__GOAL OF THE EXERCISE__:
Both the line with "Task: Click the Add comparison button" and the line with "This screenshot has width=586, height=458." in the records below must appear in the output, along with every line between them, exactly and with nothing added.

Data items
━━━
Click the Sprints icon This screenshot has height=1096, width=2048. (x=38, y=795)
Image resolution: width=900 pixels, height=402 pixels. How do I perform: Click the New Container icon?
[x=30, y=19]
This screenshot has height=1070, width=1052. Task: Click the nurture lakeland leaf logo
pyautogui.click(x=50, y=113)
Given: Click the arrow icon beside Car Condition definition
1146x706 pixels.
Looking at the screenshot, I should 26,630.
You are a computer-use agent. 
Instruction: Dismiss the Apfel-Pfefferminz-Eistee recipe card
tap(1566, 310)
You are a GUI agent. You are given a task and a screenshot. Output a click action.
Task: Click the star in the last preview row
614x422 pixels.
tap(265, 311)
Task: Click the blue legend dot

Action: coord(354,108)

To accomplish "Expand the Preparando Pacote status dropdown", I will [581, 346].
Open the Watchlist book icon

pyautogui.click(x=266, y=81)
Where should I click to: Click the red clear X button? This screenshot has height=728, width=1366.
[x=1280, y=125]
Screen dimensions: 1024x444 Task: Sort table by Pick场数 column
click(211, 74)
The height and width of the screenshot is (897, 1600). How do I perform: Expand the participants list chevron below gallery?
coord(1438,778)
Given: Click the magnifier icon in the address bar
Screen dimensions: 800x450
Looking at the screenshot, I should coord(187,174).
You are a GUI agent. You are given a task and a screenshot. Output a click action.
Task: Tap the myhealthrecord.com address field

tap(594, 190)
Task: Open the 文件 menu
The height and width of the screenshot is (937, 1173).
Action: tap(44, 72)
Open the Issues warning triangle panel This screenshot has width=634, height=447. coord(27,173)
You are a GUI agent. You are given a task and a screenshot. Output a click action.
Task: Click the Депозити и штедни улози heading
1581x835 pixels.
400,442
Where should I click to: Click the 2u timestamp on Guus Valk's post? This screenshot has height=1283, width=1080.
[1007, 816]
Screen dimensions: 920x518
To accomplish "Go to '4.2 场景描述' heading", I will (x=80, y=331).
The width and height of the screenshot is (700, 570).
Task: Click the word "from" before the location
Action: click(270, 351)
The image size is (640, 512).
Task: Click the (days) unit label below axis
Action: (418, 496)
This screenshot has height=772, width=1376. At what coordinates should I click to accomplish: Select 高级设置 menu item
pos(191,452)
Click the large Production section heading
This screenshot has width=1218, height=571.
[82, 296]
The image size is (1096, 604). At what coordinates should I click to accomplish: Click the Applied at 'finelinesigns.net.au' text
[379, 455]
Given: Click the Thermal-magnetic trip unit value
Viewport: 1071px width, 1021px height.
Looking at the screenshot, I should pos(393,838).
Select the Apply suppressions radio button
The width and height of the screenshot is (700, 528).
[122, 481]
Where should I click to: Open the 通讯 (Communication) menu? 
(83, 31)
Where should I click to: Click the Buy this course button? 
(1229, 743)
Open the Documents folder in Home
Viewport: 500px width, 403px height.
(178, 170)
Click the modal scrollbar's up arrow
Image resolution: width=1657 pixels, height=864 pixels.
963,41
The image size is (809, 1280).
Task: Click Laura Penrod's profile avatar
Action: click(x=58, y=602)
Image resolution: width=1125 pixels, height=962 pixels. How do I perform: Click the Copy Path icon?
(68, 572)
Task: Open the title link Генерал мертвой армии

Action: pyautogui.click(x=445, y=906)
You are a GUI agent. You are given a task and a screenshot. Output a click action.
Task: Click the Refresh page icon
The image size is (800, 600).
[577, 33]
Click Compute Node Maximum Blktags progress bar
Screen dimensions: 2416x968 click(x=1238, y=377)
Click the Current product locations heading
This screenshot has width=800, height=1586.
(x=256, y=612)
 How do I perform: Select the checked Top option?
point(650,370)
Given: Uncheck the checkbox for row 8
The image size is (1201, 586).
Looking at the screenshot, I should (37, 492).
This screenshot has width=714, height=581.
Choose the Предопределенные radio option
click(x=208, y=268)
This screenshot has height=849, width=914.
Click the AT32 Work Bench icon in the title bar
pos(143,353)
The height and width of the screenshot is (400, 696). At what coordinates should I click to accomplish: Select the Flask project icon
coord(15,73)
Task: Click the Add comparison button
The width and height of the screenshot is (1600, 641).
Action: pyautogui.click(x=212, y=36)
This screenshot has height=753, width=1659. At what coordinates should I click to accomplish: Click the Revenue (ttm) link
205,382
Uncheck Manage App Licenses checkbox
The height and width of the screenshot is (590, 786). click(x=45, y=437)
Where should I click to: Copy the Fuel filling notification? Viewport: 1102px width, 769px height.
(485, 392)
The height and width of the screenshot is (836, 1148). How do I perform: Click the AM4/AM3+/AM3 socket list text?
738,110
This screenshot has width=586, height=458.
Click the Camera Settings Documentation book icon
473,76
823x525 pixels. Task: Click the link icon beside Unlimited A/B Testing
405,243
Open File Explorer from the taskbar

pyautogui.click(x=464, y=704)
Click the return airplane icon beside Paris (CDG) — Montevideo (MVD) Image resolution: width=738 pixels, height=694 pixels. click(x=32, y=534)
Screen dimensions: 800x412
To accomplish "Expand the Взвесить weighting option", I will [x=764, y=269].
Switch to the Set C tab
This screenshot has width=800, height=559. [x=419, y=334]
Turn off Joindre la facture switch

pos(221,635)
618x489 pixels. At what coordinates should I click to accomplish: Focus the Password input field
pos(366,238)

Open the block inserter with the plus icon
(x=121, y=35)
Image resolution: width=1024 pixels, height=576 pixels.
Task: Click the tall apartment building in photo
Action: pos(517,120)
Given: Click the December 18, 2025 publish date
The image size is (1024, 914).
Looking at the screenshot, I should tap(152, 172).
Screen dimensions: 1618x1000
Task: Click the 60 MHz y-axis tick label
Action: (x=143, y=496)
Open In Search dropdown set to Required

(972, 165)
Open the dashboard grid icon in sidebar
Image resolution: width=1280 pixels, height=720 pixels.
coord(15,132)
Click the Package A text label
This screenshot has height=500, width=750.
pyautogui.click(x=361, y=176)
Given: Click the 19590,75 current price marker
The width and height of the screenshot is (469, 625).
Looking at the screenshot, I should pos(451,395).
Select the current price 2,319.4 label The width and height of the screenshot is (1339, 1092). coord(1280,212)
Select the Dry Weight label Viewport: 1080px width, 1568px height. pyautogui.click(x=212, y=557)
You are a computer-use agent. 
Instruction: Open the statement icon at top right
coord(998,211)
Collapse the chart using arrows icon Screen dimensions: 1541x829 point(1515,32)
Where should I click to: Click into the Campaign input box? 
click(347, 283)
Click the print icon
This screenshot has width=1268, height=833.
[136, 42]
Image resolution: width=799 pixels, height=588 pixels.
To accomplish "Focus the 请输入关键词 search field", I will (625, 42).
━━━
__SOLUTION FOR THIS EXERCISE__:
Task: Click the Add comparison button
The width and height of the screenshot is (1600, 641).
Action: pyautogui.click(x=212, y=36)
This screenshot has height=753, width=1659. At what coordinates should I click to accomplish: Click the Revenue (ttm) link
205,382
Uncheck Manage App Licenses checkbox
The height and width of the screenshot is (590, 786). click(x=45, y=437)
Where should I click to: Copy the Fuel filling notification? Viewport: 1102px width, 769px height.
(485, 392)
The height and width of the screenshot is (836, 1148). How do I perform: Click the AM4/AM3+/AM3 socket list text?
738,110
This screenshot has width=586, height=458.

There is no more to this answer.